**TO DO**
Arrange the material as a numbered list, from the line containing "The height and" through the end of the material. Skip blank lines and leave the pictures out.

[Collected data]
———
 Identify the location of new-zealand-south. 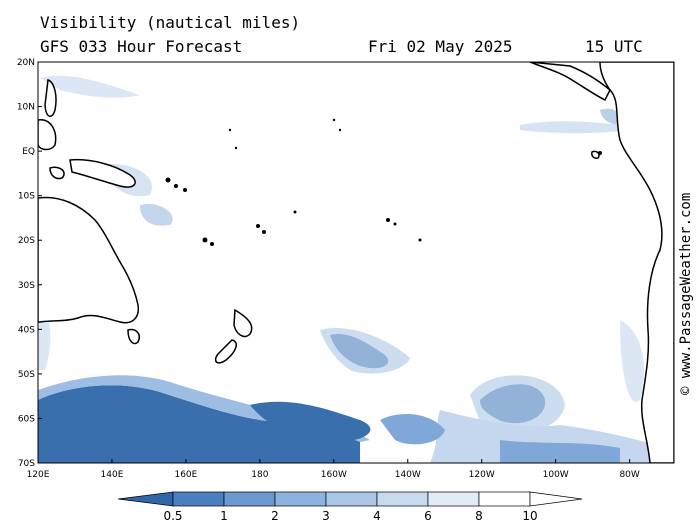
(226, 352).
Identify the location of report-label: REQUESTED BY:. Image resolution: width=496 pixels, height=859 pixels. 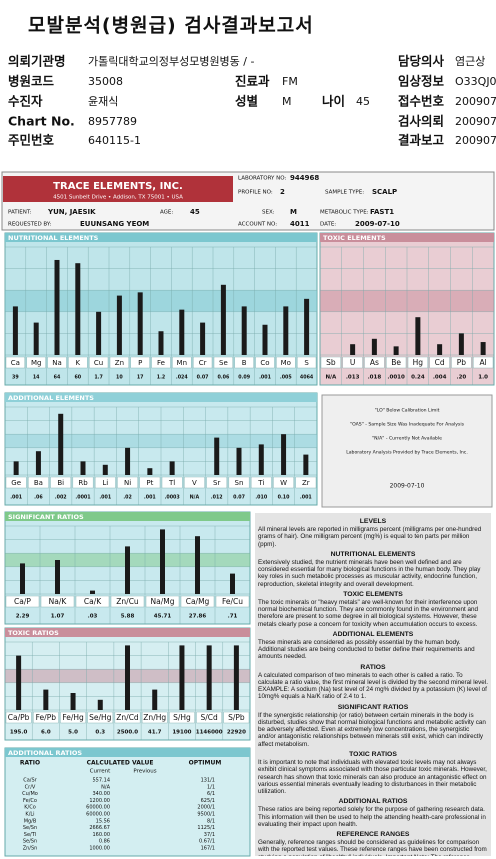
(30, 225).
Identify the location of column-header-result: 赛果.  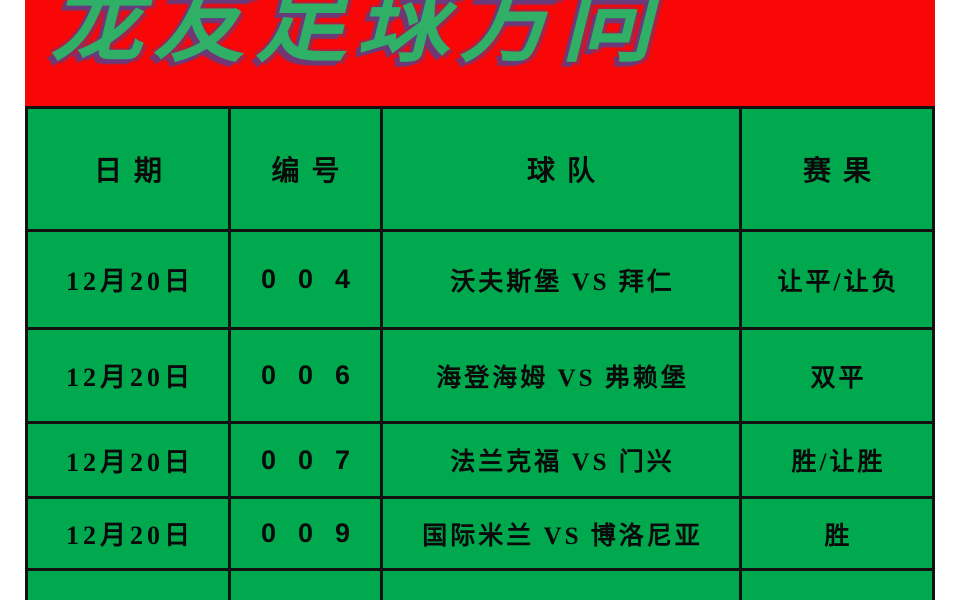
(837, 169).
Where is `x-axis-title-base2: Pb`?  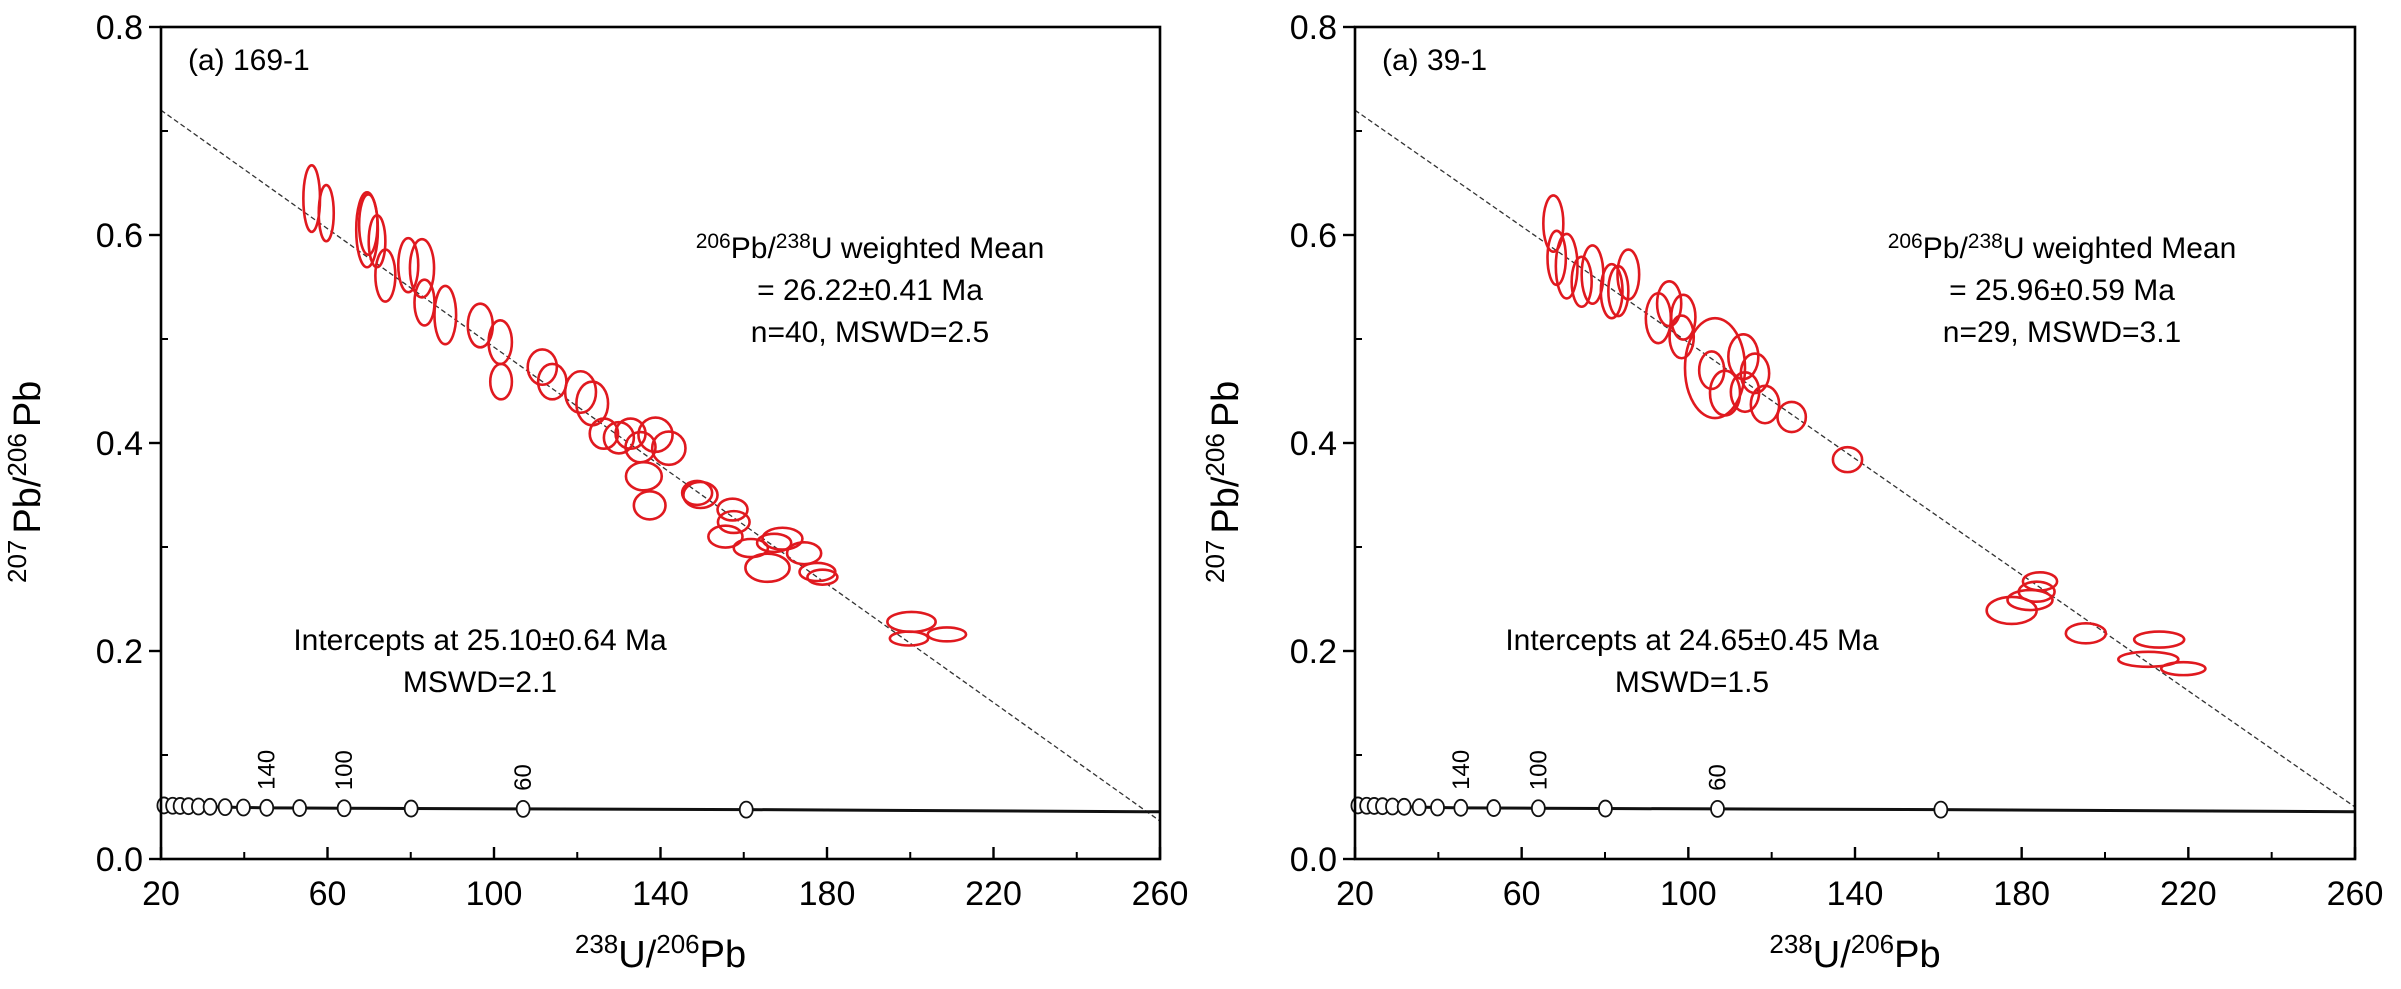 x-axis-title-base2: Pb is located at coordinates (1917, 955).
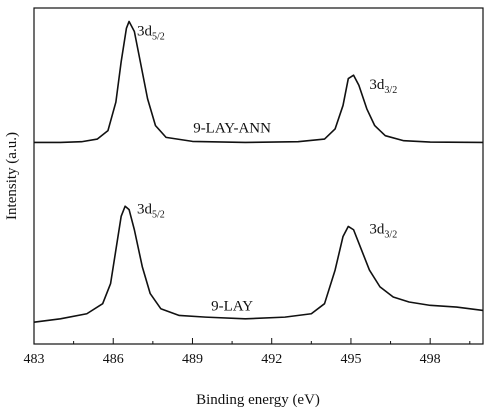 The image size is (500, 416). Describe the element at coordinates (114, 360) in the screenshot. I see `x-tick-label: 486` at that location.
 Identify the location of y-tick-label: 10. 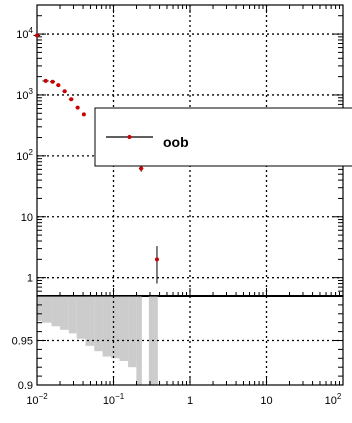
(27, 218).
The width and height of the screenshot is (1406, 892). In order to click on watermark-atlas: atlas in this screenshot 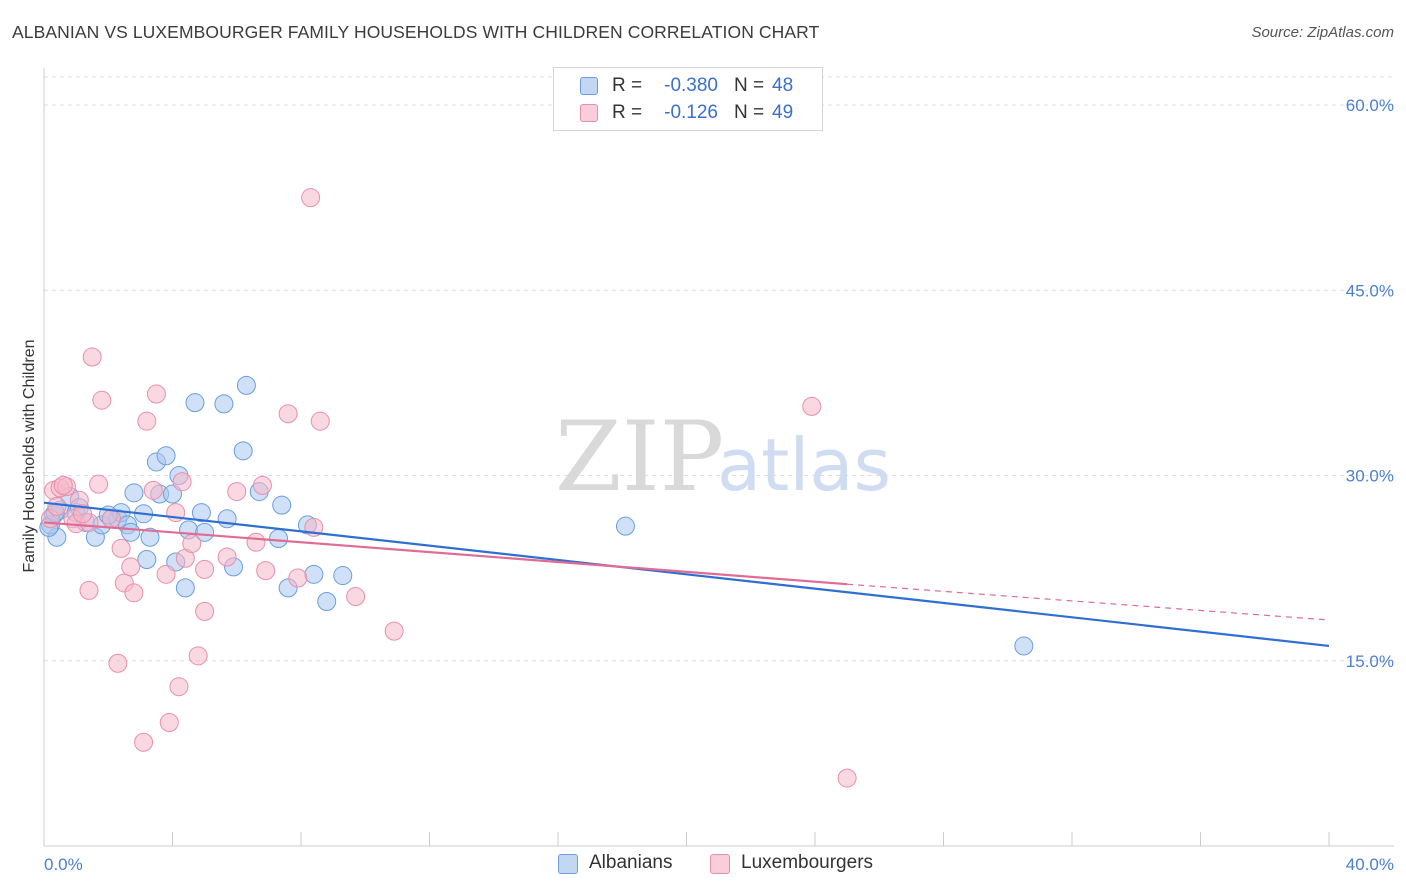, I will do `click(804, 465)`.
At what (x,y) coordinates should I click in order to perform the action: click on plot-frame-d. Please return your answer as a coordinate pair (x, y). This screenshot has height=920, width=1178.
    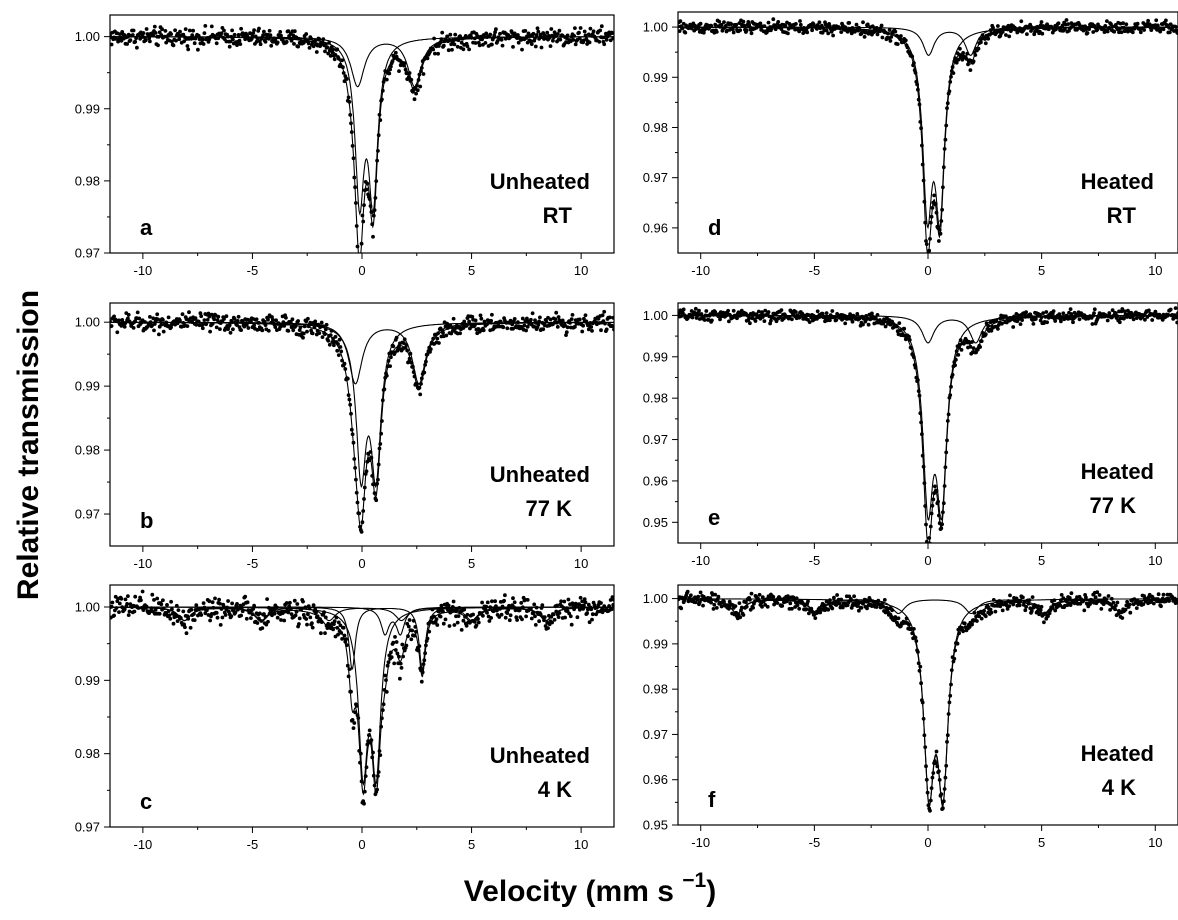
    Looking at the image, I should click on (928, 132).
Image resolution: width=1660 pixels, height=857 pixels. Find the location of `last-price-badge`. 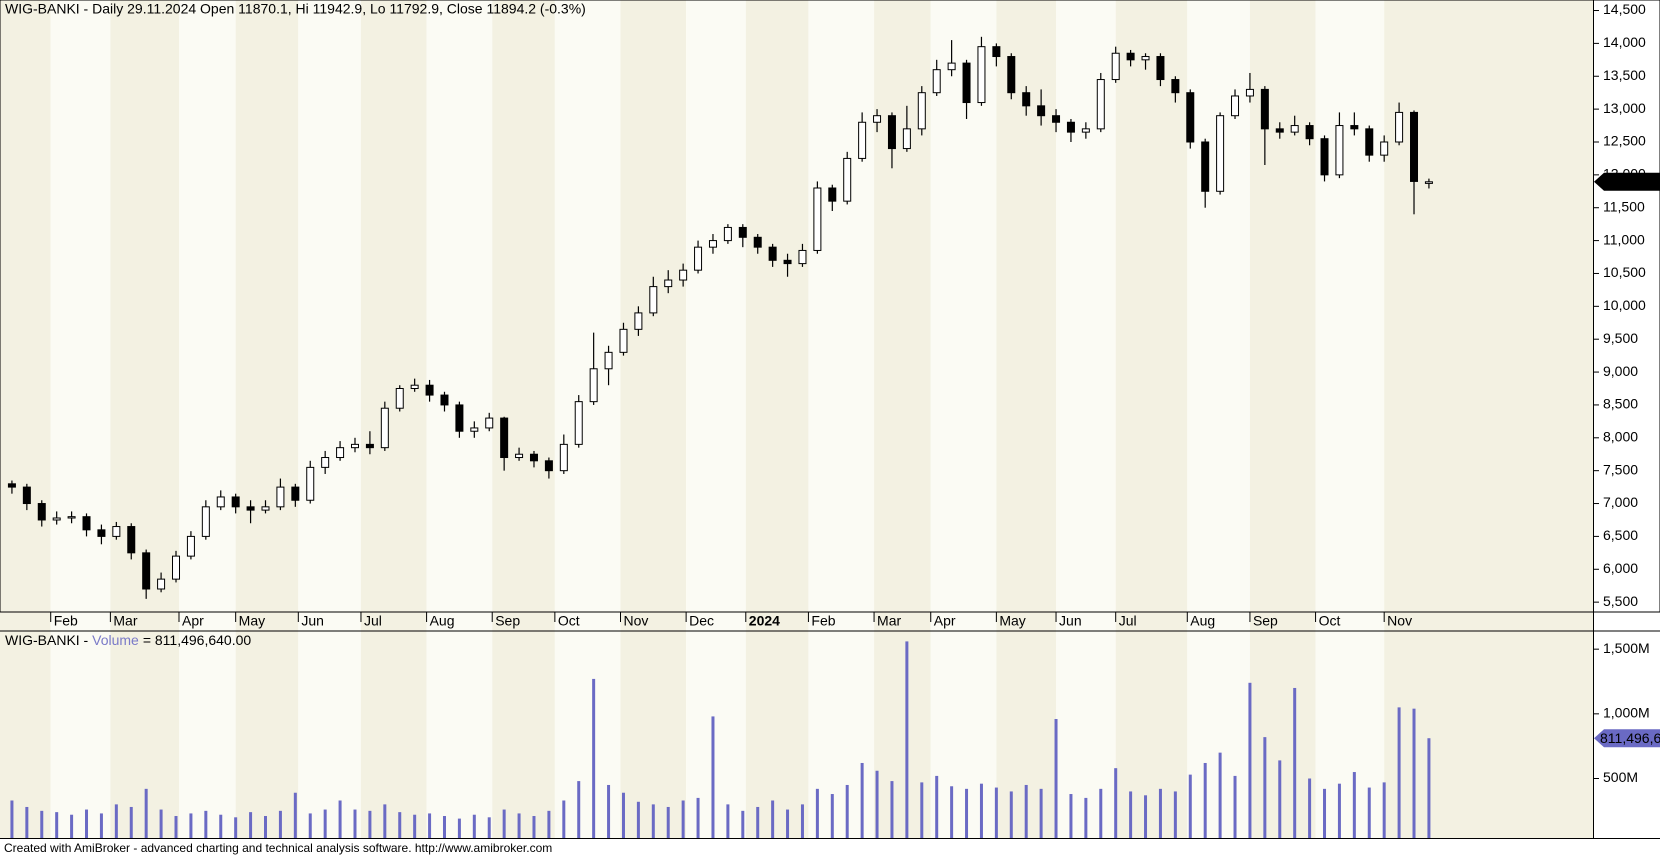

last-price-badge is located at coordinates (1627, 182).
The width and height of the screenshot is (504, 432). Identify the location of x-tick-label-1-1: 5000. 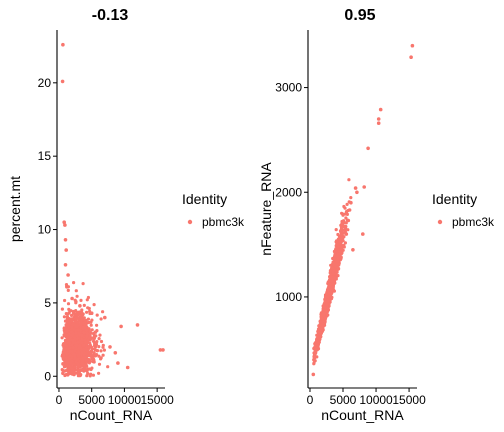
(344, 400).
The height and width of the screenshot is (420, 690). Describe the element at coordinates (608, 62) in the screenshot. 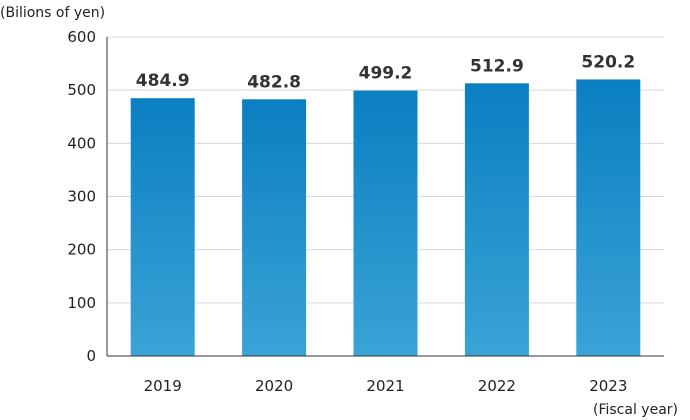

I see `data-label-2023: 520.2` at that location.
———
**EXERCISE RESULT**
1. The height and width of the screenshot is (420, 690). Describe the element at coordinates (608, 62) in the screenshot. 
2. I see `data-label-2023: 520.2` at that location.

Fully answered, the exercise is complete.